Install the following packages required to execute this notebook. 



In [None]:
# Install the packages
%pip install azure-identity azure-ai-evaluation
%pip install azure-search-documents

### Parameters

Lets initialize some variables. We need a way to connect to a LLM to use the notebook. This sample suggests a way to use `gpt-4o-mini` deployment in your Azure AI project. Replace the `azure_endpoint` with a link to your endpoint. If your applications calls `AzureOpenAI`'s chat completion endpoint, you will need to replace the values in `<>` with your `AzureOpenAI` deployment details. 

In [None]:
import os

os.environ["AZURE_OPENAI_DEPLOYMENT"] = "<your-deployment>"
os.environ["AZURE_OPENAI_API_VERSION"] = "<api version>"

In [None]:
# project details
azure_endpoint = "https://<ai-hub>.openai.azure.com"
azure_deployment = "gpt-4o-mini"  # replace with your deployment name, if different

should_cleanup: bool = False

### Connect to your project

To start with let us create a config file with your project details.

In [None]:
import json
from pathlib import Path

model_config = {
    "azure_endpoint": azure_endpoint,
    "azure_deployment": azure_deployment,
}

# JSON mode supported model preferred to avoid errors ex. gpt-4o-mini, gpt-4o, gpt-4 (1106)

### Connect to your Azure Search index

In [None]:
search_endpoint = "<your-search-endpoint>"
index_name = "<your-index-name>"
api_key = "<your-api-key>"

Let us connect to the project. DefaultAzureCredentails will be picked up by the SDK which runs the prompty files to authenticate your requests. If you want to use your AzureOpenAI key to authenticate, you can do so by setting the `api_key` in your `model_config`

In [None]:
from azure.ai.evaluation.simulator import Simulator

simulator = Simulator(model_config=model_config)

ASSIGNMENT ▸
Copy the notebook setup text above in full, with no changes.

(Records from a data collection)

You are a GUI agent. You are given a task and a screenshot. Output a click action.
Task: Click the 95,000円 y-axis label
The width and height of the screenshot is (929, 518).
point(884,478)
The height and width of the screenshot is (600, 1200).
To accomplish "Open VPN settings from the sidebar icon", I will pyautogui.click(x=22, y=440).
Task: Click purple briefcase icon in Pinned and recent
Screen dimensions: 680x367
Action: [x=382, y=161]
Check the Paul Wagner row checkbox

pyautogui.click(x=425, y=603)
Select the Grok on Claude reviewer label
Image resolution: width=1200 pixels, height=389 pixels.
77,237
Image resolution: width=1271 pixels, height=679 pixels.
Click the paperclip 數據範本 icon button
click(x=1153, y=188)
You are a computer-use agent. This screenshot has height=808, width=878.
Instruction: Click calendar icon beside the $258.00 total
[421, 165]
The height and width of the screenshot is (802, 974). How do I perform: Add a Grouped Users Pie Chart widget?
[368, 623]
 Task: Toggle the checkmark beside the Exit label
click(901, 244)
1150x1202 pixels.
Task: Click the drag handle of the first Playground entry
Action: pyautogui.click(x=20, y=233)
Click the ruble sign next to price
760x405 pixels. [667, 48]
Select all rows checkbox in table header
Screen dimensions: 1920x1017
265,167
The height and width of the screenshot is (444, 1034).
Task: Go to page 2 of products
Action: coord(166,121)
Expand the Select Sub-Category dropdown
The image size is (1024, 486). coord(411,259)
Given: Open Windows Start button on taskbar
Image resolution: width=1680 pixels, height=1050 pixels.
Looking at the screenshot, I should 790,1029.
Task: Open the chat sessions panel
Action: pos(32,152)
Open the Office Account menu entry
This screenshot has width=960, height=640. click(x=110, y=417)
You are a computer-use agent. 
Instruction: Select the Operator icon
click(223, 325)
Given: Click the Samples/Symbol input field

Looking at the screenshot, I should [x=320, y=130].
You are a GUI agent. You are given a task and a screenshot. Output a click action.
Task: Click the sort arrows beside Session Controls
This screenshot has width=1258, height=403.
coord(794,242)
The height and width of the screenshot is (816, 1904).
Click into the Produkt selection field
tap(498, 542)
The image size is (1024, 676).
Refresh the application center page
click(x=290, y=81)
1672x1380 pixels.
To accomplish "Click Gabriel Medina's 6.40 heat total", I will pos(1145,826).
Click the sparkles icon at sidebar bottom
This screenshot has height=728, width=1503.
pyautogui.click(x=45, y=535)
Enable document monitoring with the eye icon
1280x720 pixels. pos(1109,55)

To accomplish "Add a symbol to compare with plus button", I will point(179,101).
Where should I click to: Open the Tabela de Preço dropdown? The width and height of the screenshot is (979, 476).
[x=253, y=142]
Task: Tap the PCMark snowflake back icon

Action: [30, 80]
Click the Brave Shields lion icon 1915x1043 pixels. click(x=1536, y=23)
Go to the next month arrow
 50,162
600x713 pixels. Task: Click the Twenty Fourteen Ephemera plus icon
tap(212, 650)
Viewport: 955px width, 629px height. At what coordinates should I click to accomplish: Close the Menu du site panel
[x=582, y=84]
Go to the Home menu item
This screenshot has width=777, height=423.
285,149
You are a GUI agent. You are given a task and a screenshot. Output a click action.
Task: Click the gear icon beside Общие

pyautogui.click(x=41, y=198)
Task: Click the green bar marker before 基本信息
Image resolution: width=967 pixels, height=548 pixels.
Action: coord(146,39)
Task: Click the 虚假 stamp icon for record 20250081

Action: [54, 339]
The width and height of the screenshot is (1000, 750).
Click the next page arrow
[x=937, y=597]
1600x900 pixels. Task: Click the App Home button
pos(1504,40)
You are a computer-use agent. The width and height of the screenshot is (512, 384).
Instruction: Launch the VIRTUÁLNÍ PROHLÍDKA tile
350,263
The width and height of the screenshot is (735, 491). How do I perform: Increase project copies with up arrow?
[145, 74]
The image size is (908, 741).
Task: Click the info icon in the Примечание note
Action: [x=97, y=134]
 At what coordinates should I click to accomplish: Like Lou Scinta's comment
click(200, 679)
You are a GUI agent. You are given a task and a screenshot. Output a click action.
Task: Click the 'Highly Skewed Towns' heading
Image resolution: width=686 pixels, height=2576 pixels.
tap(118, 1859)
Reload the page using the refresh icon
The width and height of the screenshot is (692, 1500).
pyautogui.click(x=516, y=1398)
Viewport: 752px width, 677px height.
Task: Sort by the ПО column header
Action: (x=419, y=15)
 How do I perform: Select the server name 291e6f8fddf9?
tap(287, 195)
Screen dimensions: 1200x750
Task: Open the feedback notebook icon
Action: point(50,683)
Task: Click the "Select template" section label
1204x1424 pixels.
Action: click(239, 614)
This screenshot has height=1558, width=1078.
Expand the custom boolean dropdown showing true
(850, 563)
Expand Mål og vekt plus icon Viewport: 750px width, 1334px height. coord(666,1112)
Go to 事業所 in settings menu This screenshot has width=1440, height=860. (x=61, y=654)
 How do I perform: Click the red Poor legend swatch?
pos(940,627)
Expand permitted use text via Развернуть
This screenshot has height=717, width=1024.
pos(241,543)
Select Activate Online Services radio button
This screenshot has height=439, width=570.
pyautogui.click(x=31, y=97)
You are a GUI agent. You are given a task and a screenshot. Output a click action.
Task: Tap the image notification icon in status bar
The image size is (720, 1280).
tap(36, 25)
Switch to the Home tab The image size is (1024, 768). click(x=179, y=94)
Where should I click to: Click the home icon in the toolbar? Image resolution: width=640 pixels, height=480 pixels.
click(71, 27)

RESPONSE ▸
Install the following packages required to execute this notebook. 



In [None]:
# Install the packages
%pip install azure-identity azure-ai-evaluation
%pip install azure-search-documents

### Parameters

Lets initialize some variables. We need a way to connect to a LLM to use the notebook. This sample suggests a way to use `gpt-4o-mini` deployment in your Azure AI project. Replace the `azure_endpoint` with a link to your endpoint. If your applications calls `AzureOpenAI`'s chat completion endpoint, you will need to replace the values in `<>` with your `AzureOpenAI` deployment details. 

In [None]:
import os

os.environ["AZURE_OPENAI_DEPLOYMENT"] = "<your-deployment>"
os.environ["AZURE_OPENAI_API_VERSION"] = "<api version>"

In [None]:
# project details
azure_endpoint = "https://<ai-hub>.openai.azure.com"
azure_deployment = "gpt-4o-mini"  # replace with your deployment name, if different

should_cleanup: bool = False

### Connect to your project

To start with let us create a config file with your project details.

In [None]:
import json
from pathlib import Path

model_config = {
    "azure_endpoint": azure_endpoint,
    "azure_deployment": azure_deployment,
}

# JSON mode supported model preferred to avoid errors ex. gpt-4o-mini, gpt-4o, gpt-4 (1106)

### Connect to your Azure Search index

In [None]:
search_endpoint = "<your-search-endpoint>"
index_name = "<your-index-name>"
api_key = "<your-api-key>"

Let us connect to the project. DefaultAzureCredentails will be picked up by the SDK which runs the prompty files to authenticate your requests. If you want to use your AzureOpenAI key to authenticate, you can do so by setting the `api_key` in your `model_config`

In [None]:
from azure.ai.evaluation.simulator import Simulator

simulator = Simulator(model_config=model_config)